Output the data in full. Keep every word exact and exclude the pictures.

[Pixel coordinate grounding data]

::::

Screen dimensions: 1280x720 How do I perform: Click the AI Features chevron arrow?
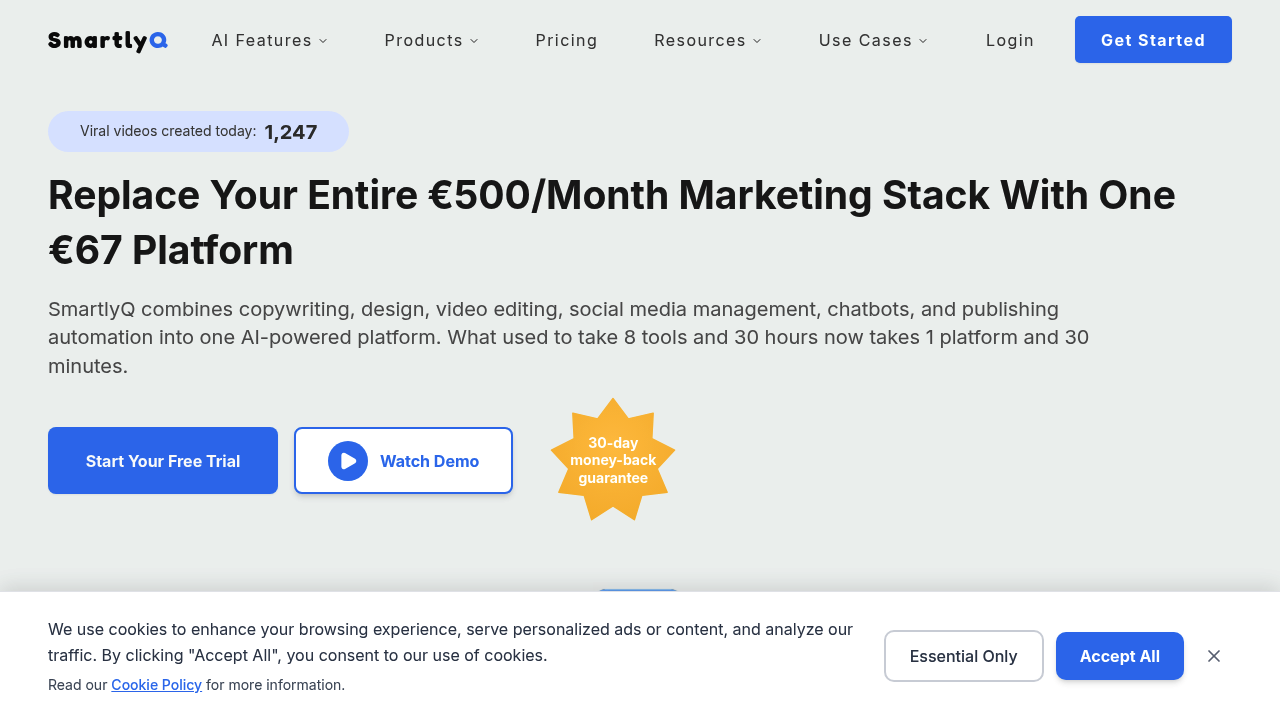tap(322, 41)
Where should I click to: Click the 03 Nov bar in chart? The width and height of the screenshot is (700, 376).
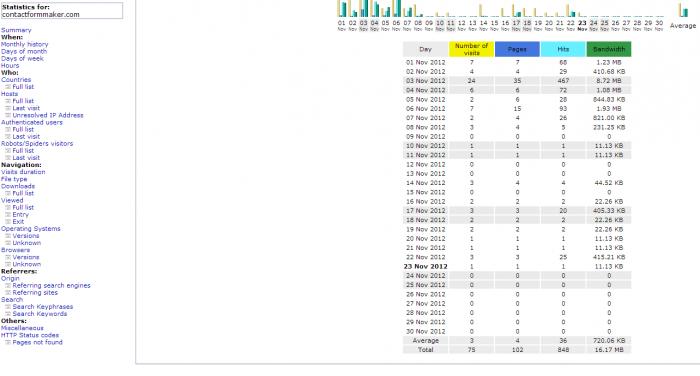(x=364, y=8)
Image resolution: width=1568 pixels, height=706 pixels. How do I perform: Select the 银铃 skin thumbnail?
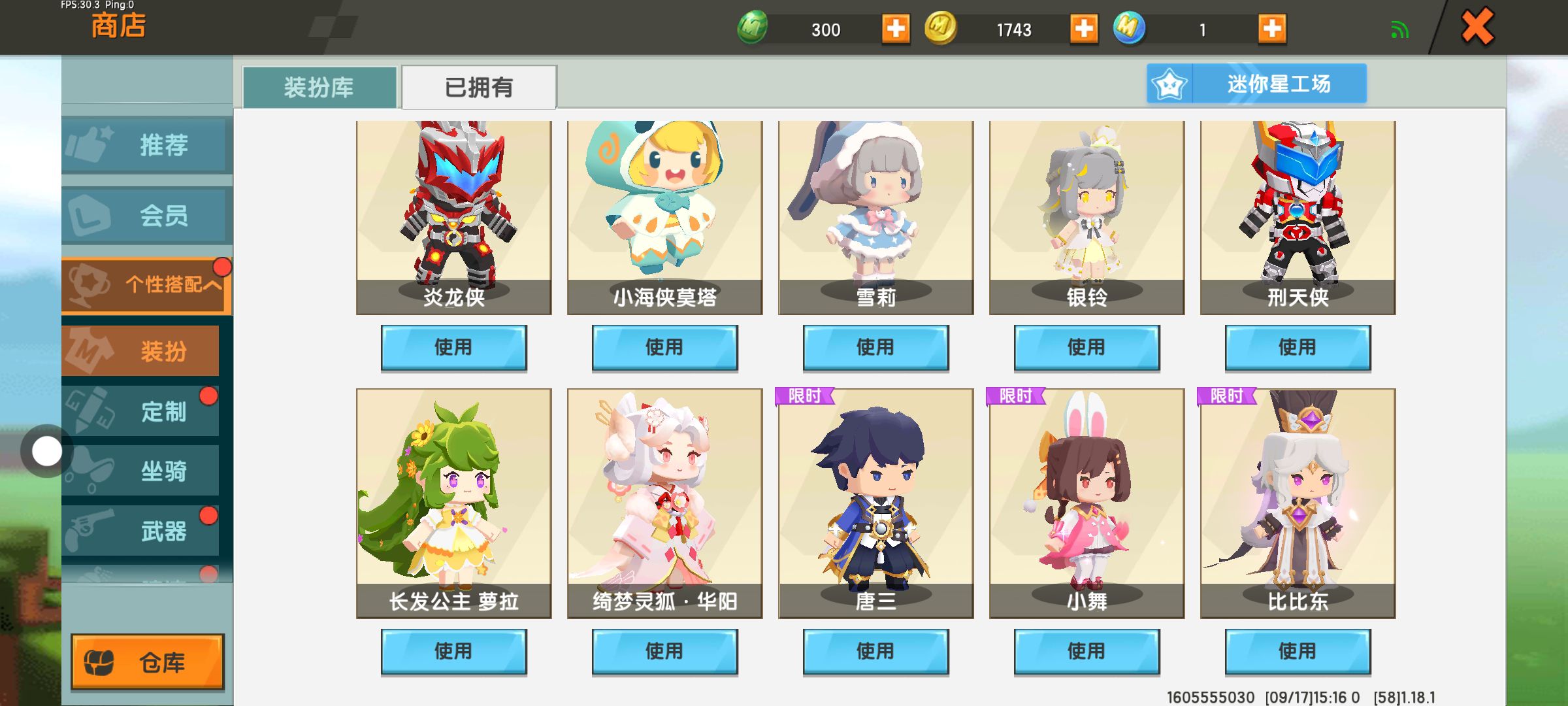point(1086,217)
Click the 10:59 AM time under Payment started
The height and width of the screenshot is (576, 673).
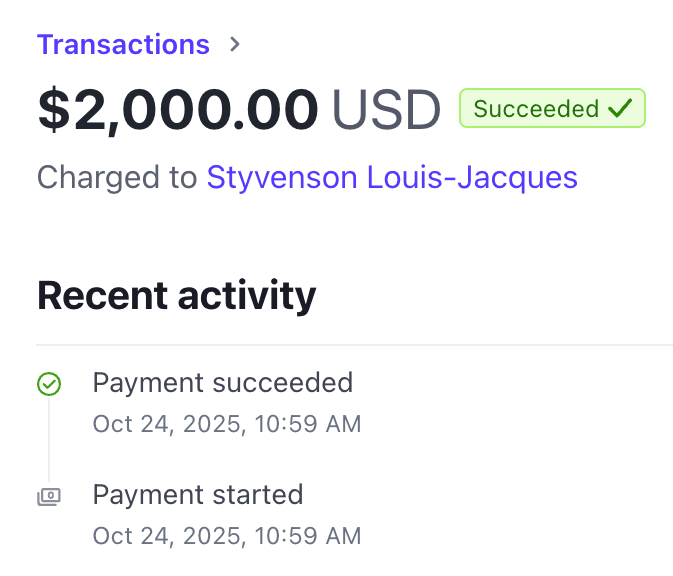pos(308,536)
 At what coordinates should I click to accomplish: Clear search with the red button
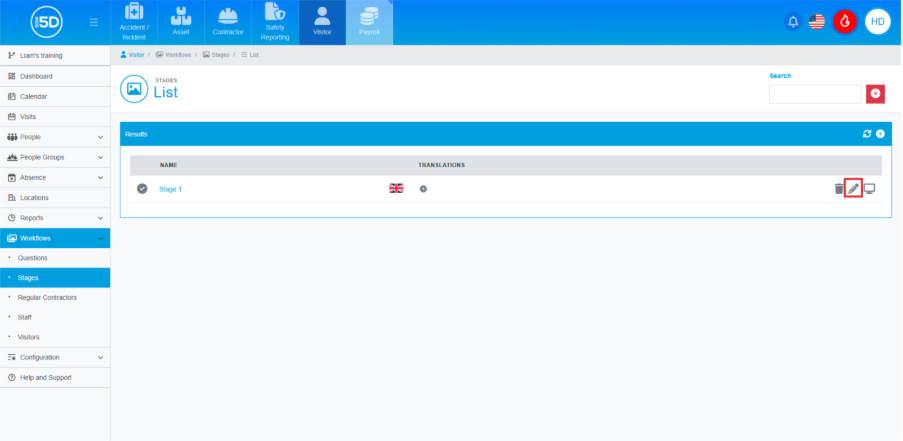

::::

◆ Output
Screen dimensions: 1280x720 How do I perform: Click the AI Features chevron arrow?
tap(322, 41)
Where should I click to: Click the 03 Nov bar in chart? The width and height of the screenshot is (700, 376).
(x=364, y=8)
Image resolution: width=1568 pixels, height=706 pixels. How do I perform: Select the 银铃 skin thumbnail?
point(1086,217)
Click the 10:59 AM time under Payment started
The height and width of the screenshot is (576, 673).
pos(308,536)
 At what coordinates should I click to accomplish: Clear search with the red button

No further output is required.